In a move that boosted stock markets and caused oil prices to drop, President Donald Trump announced a potential end to hostilities with Iran, contingent upon Tehran agreeing to a deal with Washington. Trump took to social media to express that if Iran complies with the terms already discussed, the conflict, referred to as “Epic Fury,” would conclude, and the strategically crucial Strait of Hormuz would be accessible to all countries, including Iran. However, he issued a stern warning that failure to reach an agreement would result in intensified military actions.
Trump’s remarks came as he announced a temporary halt to the “Project Freedom” operation, which has been escorting ships through the Strait of Hormuz—a vital corridor for global oil that Iran has blockaded since February, leading to an international energy crisis. The pause in military operations aims to facilitate negotiations with Tehran, though the blockade on Iranian ports remains. In response, Iran’s Revolutionary Guards’ Navy indicated that safe passage through the strait would be assured with the cessation of U.S. threats, although specifics on the new procedures were not disclosed.
The prospect of de-escalation initially sent Brent crude oil prices, which had surged by as much as 6% earlier in the week due to Middle Eastern tensions, plummeting by 11% to $97 per barrel—marking the first dip below $100 since April 22. This news was further compounded by reports suggesting that the White House was nearing a one-page memorandum of understanding with Iran to end the conflict, setting the stage for more comprehensive nuclear discussions. Despite this, oil prices later rebounded slightly, ending the day with a 7.3% decline at $101.83 per barrel, as Iranian officials dismissed the potential agreement as merely an “American wishlist.”
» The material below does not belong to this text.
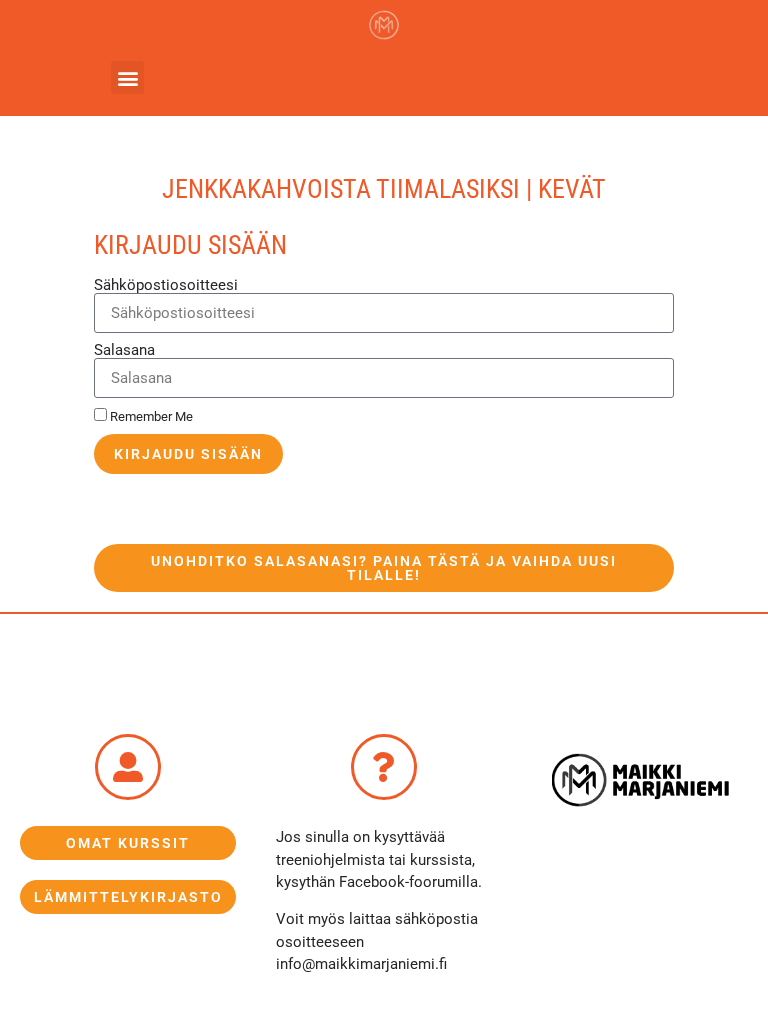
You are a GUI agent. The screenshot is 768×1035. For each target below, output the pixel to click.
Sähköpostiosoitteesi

The situation had previously driven oil prices to $126 per barrel, a peak not seen since 2022, amid fears of a prolonged U.S. blockade of Iranian ports and stalled peace negotiations. The anticipation of a resolution had a positive impact on European stock markets, with significant gains observed across indices. The UK’s FTSE 100 rose by 2%, France’s Cac 40 by 3%, and Germany’s Dax by 2.1%. Global markets mirrored this optimism, with MSCI’s All-Country World Index reaching a new high, along with similar records in emerging markets and Asia Pacific shares outside Japan rising by 2.5%.